▶ _Passage_
───

The shape of the pyramid of Indian SMEs is bound to change by 2024 as we expect a wave of consolidation sweeping 10-20% of the lagging SMEs to extinction in the next 3-5 years.
By Samir Sathe
The problems seem never-ending for small and medium enterprises (SMEs) in India post the second wave of COVID-19. To understand what separates the winners from the others and what to expect in the future we studied 732 listed SMEs, representative of the population of small and medium businesses, whose revenues are between $1 million and $30 million, during 2017 and 2021. We know that SMEs suffered during COVID-19, mainly in the financial year 2020-21. The severity is, however, telling while the difference between the winners and those left behind remains unexplained.
Most of the SMEs recorded a revenue CAGR between -40% and +8%, EBIT CAGR between -30% and +6%, indicating that the firms were hammered on both margins and resultant cash flow crunch was experienced the most in the second and third quarters of 2020-21.
Our experience of working with SMEs indicates that the winners (the ones that showed resilience during the trauma of COVID-19 and are in a position now to capitalize on the next growth cycle) are characterized by five key positive attributes:
- being hungry for growth even in crisis
- being prepared to develop management capabilities
- embracing technology in transactions, relationships, and interactions
- protecting key customer accounts
- retaining key employees
SMEs having diversified product lines with focused customer segments fared better than the focused ones in general. However, the focused ones that exercised the five positive attributes fared better than diversified ones, in general.
Mid-sized firms >$10 million revenue weathered the COVID-19 storm better than those with revenues <$10 million in terms of revenue growth or margin protection.
Those who lost showed attributes of derailment in addition to not being able to demonstrate the five positive attributes stated earlier. They showed tendencies to borrow more as their cash needs skyrocketed, trapping them in debt cycles, inability to sweat their investments for new products and finally being unable to get leverage from their managers.
What could we expect in future?
The shape of the pyramid of Indian SMEs is bound to change by 2024 as we expect a wave of consolidation sweeping 10-20% of the lagging SMEs to extinction in the next 3-5 years. While quiet closures are imminent and immediate, distress sale procedures and value extraction plans may take more time and effort than commensurate returns. M&A firms will need to watch the action as the flurry of activity is set to swarm their corridors. The question is if there would be enough buyers as compared to those who need to sell.
We expect new firms to be born faster in the next three years than 10 in the past. It will be partly offset by the deaths of the SMEs, especially in the micro-enterprise segment. The population of home-based self-employed businesspersons is expected to grow fast.
India carries a potential of 3% of the 275,000 GSTN registered medium enterprises (revenues between $1 million and $30 million to cross the $ 30 million revenue threshold and be the large ones, and 15% of the 450,000 GSTN registered small enterprises of $1-3 million revenue to be the medium enterprises (revenues of $3-30 million) in the next 3-5 years. The pyramids may not look dramatically different, but in absolute numbers, the numbers still look big. These winners could be the first wave of global competitiveness. They would also have a catalytic impact on the rest of the SME community.

───

▶ _Extracted information_

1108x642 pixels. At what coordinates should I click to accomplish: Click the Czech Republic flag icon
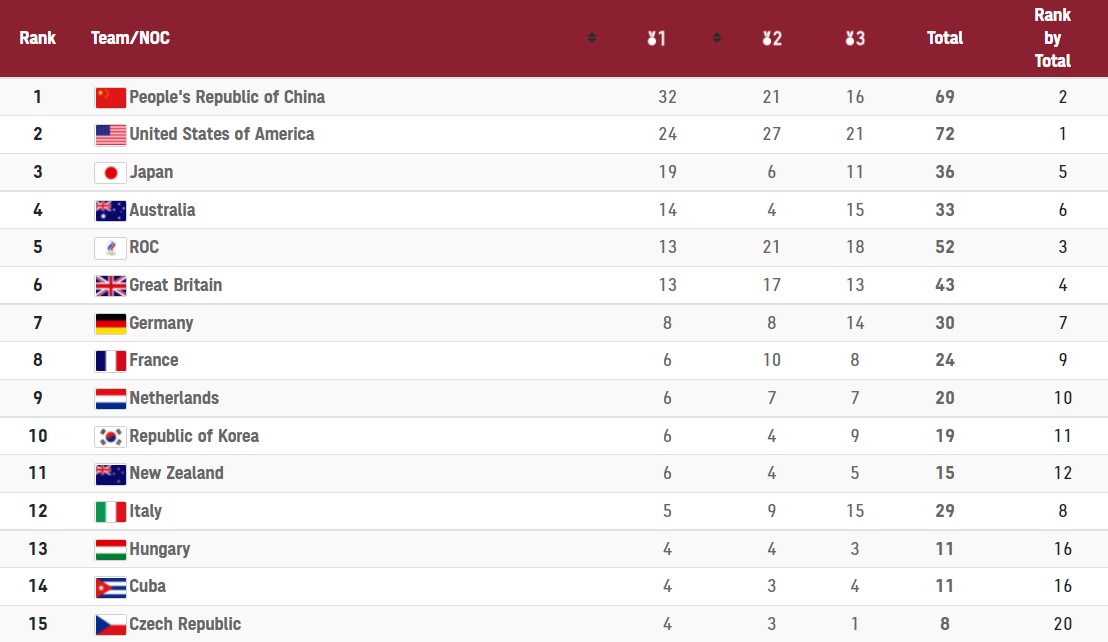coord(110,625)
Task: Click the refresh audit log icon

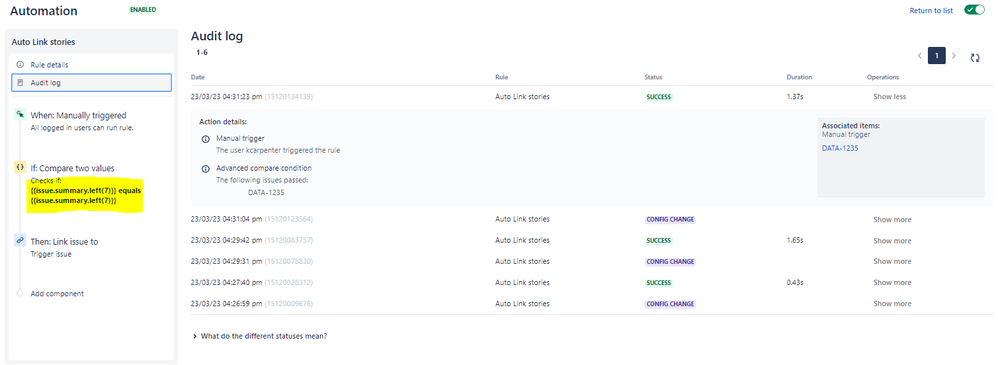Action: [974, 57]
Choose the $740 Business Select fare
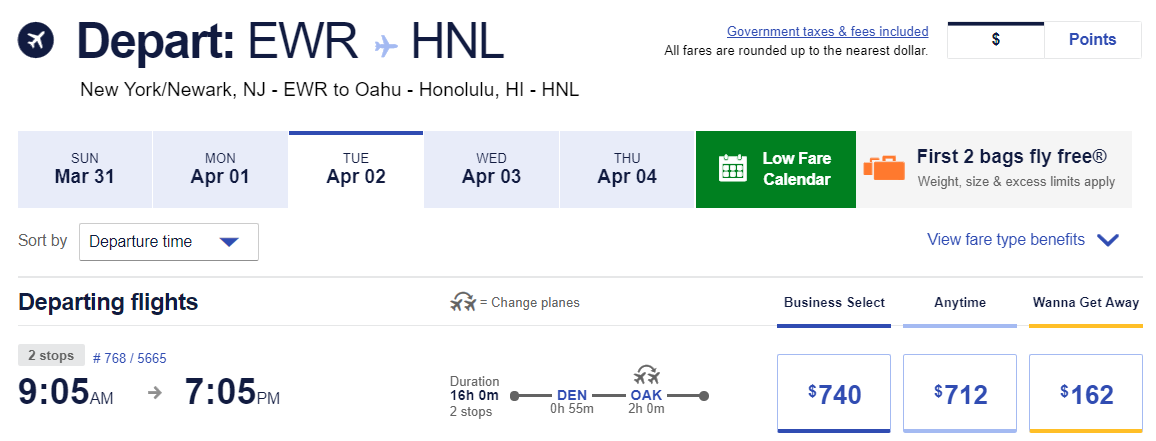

───

▶ _Problems to work on_
1. According to the article on Indian SMEs, how many listed SMEs were studied?
2. Rewrite the stretch from "By Samir Sathe" through "behind remains unexplained." in the article on Indian SMEs, replacing "winners" with "survivors".

▶ _Results for each task_
1. 732 listed SMEs

2.
By Samir Sathe
The problems seem never-ending for small and medium enterprises (SMEs) in India post the second wave of COVID-19. To understand what separates the survivors from the others and what to expect in the future we studied 732 listed SMEs, representative of the population of small and medium businesses, whose revenues are between $1 million and $30 million, during 2017 and 2021. We know that SMEs suffered during COVID-19, mainly in the financial year 2020-21. The severity is, however, telling while the difference between the survivors and those left behind remains unexplained.